Ouvíamo-lo há oito dias a dizer que não se importava de ser separado de Cristo se isso significasse a conversão dos seus irmãos judeus e, agora, a confissão de quem não desistiu de os provocar e de lhes anunciar Jesus, morto e ressuscitado. Com efeito, «Deus encerrou a todos na desobediência, para usar de misericórdia para com todos». Todos são destinatários da salvação.

6 – Se a salvação está destinada a todos, cada um de nós é responsável em a tornar visível para os outros, pelas palavras e pelas obras, com a voz e com a vida.
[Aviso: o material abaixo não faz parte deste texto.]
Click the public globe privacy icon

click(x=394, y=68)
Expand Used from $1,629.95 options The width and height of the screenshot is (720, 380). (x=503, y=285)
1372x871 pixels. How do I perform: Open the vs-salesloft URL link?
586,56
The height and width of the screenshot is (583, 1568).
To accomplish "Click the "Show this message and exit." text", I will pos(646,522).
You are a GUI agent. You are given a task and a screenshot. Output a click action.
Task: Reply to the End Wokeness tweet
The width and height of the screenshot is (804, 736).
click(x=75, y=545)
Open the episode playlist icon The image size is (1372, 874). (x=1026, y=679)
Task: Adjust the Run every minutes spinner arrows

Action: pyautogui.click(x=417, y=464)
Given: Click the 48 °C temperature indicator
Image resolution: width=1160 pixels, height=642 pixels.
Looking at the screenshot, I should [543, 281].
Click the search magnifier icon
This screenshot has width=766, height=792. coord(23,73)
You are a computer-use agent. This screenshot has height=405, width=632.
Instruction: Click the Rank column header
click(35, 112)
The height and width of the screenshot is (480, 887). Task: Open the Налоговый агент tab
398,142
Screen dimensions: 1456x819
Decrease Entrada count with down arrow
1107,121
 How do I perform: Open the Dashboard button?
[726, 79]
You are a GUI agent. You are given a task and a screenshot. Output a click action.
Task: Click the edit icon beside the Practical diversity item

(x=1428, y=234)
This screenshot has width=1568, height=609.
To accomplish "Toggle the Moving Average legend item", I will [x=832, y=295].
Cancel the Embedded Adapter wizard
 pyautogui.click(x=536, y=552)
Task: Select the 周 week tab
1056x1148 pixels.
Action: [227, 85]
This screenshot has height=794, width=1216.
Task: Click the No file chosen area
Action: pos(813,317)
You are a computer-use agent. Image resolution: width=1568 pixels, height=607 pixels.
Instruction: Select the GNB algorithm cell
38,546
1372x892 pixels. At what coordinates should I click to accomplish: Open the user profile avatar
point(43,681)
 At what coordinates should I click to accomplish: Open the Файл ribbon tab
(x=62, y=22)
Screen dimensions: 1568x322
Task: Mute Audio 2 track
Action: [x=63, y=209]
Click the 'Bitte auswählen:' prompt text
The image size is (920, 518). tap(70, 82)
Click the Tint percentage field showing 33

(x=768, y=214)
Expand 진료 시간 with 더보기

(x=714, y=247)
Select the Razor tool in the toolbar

Com o salmista, rezamos a confiança em Deus que Se revela na bênção e na justiça. «Deus Se compadeça de nós e nos dê a sua bênção, resplandeça sobre nós a luz do seu rosto. Na terra se conhecerão os vossos caminhos e entre os povos a vossa salvação. / Alegrem-se e exultem as nações, porque julgais os povos com justiça e governais as nações sobre a terra. / Os povos Vos louvem, ó Deus, todos os povos Vos louvem. Deus nos dê a sua bênção e chegue o seu temor aos confins da terra».

Estamos no mesmo barco, debaixo do mesmo céu, sobre a mesma terra, somos irmãos, filhos do mesmo Pai, o Deus que em Cristo Se identifica connosco e nos faz caminhar, como família, até à eternidade.

Unidos na identidade, na origem, na filiação, unamo-nos na oração: «Senhor nosso Deus, que preparastes bens invisíveis para aqueles que Vos amam, infundi em nós o vosso amor, para que, amando-Vos em tudo e acima de tudo, alcancemos as vossas promessas, que excedem todo o desejo».

Pe. Manuel Gonçalves


Textos para a Eucaristia (ano A): Is 56, 1. 6-7; Sl 66 (67); Rm 11, 13-15. 29-32; Mt 15, 21-28.